» **What you need to do**
Every single entry must be reproduced precisely.

» **Information supplied**
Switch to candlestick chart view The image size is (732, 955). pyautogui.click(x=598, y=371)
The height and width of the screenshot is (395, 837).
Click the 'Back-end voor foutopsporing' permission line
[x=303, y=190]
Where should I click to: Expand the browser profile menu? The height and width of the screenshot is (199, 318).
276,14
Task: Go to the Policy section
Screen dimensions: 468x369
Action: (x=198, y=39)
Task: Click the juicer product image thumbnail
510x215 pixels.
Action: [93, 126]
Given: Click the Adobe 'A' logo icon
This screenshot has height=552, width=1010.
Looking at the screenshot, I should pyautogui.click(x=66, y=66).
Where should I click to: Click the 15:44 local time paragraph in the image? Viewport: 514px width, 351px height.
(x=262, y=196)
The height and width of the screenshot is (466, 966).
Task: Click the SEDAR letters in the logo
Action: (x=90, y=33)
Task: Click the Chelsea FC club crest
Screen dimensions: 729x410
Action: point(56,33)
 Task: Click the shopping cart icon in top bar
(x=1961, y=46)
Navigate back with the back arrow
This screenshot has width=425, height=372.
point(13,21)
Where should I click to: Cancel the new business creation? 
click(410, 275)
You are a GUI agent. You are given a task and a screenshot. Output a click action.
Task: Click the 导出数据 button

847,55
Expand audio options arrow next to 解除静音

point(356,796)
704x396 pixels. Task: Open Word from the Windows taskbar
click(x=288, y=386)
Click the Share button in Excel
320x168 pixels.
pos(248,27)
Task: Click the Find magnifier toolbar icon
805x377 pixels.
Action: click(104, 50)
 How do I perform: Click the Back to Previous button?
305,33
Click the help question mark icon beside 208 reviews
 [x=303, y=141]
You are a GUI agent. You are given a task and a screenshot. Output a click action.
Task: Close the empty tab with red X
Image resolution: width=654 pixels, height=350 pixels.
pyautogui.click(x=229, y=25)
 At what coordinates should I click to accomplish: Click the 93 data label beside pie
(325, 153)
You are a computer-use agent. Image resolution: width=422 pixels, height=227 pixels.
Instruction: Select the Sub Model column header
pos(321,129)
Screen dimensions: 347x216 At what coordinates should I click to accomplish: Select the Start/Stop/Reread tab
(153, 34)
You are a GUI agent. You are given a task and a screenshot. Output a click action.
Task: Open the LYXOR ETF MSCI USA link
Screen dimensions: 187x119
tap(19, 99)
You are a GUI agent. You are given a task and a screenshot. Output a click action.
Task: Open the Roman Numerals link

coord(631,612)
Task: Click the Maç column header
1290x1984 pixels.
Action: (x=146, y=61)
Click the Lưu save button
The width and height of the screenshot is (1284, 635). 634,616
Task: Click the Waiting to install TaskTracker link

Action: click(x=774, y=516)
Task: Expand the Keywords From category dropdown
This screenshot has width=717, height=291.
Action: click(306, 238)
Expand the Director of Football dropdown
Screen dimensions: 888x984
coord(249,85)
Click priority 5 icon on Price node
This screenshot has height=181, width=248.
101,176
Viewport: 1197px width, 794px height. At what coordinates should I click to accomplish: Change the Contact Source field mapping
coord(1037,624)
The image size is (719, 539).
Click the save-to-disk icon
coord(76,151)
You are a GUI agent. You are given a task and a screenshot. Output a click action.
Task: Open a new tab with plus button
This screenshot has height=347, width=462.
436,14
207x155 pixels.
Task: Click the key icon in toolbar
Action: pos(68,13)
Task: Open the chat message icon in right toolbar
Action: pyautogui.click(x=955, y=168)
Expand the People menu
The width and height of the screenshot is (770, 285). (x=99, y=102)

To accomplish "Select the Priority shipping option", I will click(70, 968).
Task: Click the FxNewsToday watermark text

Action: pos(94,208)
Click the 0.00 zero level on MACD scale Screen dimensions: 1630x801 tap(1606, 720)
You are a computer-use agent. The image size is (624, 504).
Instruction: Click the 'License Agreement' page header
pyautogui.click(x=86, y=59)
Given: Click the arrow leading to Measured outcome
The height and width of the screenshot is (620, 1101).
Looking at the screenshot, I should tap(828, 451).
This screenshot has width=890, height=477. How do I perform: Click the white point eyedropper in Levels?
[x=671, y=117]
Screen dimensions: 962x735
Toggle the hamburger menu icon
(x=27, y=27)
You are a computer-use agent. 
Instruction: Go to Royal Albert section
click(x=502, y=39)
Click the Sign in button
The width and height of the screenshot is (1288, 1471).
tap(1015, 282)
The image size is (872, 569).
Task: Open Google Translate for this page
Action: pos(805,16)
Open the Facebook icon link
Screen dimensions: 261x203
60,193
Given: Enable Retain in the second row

» **Task output**
Switch to candlestick chart view The image size is (732, 955). pyautogui.click(x=598, y=371)
The height and width of the screenshot is (395, 837).
Click the 'Back-end voor foutopsporing' permission line
[x=303, y=190]
Where should I click to: Expand the browser profile menu? The height and width of the screenshot is (199, 318).
276,14
Task: Go to the Policy section
Screen dimensions: 468x369
Action: (x=198, y=39)
Task: Click the juicer product image thumbnail
510x215 pixels.
Action: [93, 126]
Given: Click the Adobe 'A' logo icon
This screenshot has height=552, width=1010.
Looking at the screenshot, I should pyautogui.click(x=66, y=66).
Where should I click to: Click the 15:44 local time paragraph in the image? Viewport: 514px width, 351px height.
(x=262, y=196)
The height and width of the screenshot is (466, 966).
Task: Click the SEDAR letters in the logo
Action: (x=90, y=33)
Task: Click the Chelsea FC club crest
Screen dimensions: 729x410
Action: point(56,33)
 Task: Click the shopping cart icon in top bar
(x=1961, y=46)
Navigate back with the back arrow
This screenshot has width=425, height=372.
point(13,21)
Where should I click to: Cancel the new business creation? 
click(410, 275)
You are a GUI agent. You are given a task and a screenshot. Output a click action.
Task: Click the 导出数据 button

847,55
Expand audio options arrow next to 解除静音

point(356,796)
704x396 pixels. Task: Open Word from the Windows taskbar
click(x=288, y=386)
Click the Share button in Excel
320x168 pixels.
pos(248,27)
Task: Click the Find magnifier toolbar icon
805x377 pixels.
Action: click(104, 50)
 How do I perform: Click the Back to Previous button?
305,33
Click the help question mark icon beside 208 reviews
 [x=303, y=141]
You are a GUI agent. You are given a task and a screenshot. Output a click action.
Task: Close the empty tab with red X
Image resolution: width=654 pixels, height=350 pixels.
pyautogui.click(x=229, y=25)
 At what coordinates should I click to accomplish: Click the 93 data label beside pie
(325, 153)
You are a computer-use agent. Image resolution: width=422 pixels, height=227 pixels.
Instruction: Select the Sub Model column header
pos(321,129)
Screen dimensions: 347x216 At what coordinates should I click to accomplish: Select the Start/Stop/Reread tab
(153, 34)
You are a GUI agent. You are given a task and a screenshot. Output a click action.
Task: Open the LYXOR ETF MSCI USA link
Screen dimensions: 187x119
tap(19, 99)
You are a GUI agent. You are given a task and a screenshot. Output a click action.
Task: Open the Roman Numerals link

coord(631,612)
Task: Click the Maç column header
1290x1984 pixels.
Action: (x=146, y=61)
Click the Lưu save button
The width and height of the screenshot is (1284, 635). 634,616
Task: Click the Waiting to install TaskTracker link

Action: click(x=774, y=516)
Task: Expand the Keywords From category dropdown
This screenshot has width=717, height=291.
Action: click(306, 238)
Expand the Director of Football dropdown
Screen dimensions: 888x984
coord(249,85)
Click priority 5 icon on Price node
This screenshot has height=181, width=248.
101,176
Viewport: 1197px width, 794px height. At what coordinates should I click to accomplish: Change the Contact Source field mapping
coord(1037,624)
The image size is (719, 539).
Click the save-to-disk icon
coord(76,151)
You are a GUI agent. You are given a task and a screenshot. Output a click action.
Task: Open a new tab with plus button
This screenshot has height=347, width=462.
436,14
207x155 pixels.
Task: Click the key icon in toolbar
Action: pos(68,13)
Task: Open the chat message icon in right toolbar
Action: pyautogui.click(x=955, y=168)
Expand the People menu
The width and height of the screenshot is (770, 285). (x=99, y=102)

To accomplish "Select the Priority shipping option", I will click(70, 968).
Task: Click the FxNewsToday watermark text

Action: pos(94,208)
Click the 0.00 zero level on MACD scale Screen dimensions: 1630x801 tap(1606, 720)
You are a computer-use agent. The image size is (624, 504).
Instruction: Click the 'License Agreement' page header
pyautogui.click(x=86, y=59)
Given: Click the arrow leading to Measured outcome
The height and width of the screenshot is (620, 1101).
Looking at the screenshot, I should tap(828, 451).
This screenshot has width=890, height=477. How do I perform: Click the white point eyedropper in Levels?
[x=671, y=117]
Screen dimensions: 962x735
Toggle the hamburger menu icon
(x=27, y=27)
You are a computer-use agent. 
Instruction: Go to Royal Albert section
click(x=502, y=39)
Click the Sign in button
The width and height of the screenshot is (1288, 1471).
tap(1015, 282)
The image size is (872, 569).
Task: Open Google Translate for this page
Action: pos(805,16)
Open the Facebook icon link
Screen dimensions: 261x203
60,193
Given: Enable Retain in the second row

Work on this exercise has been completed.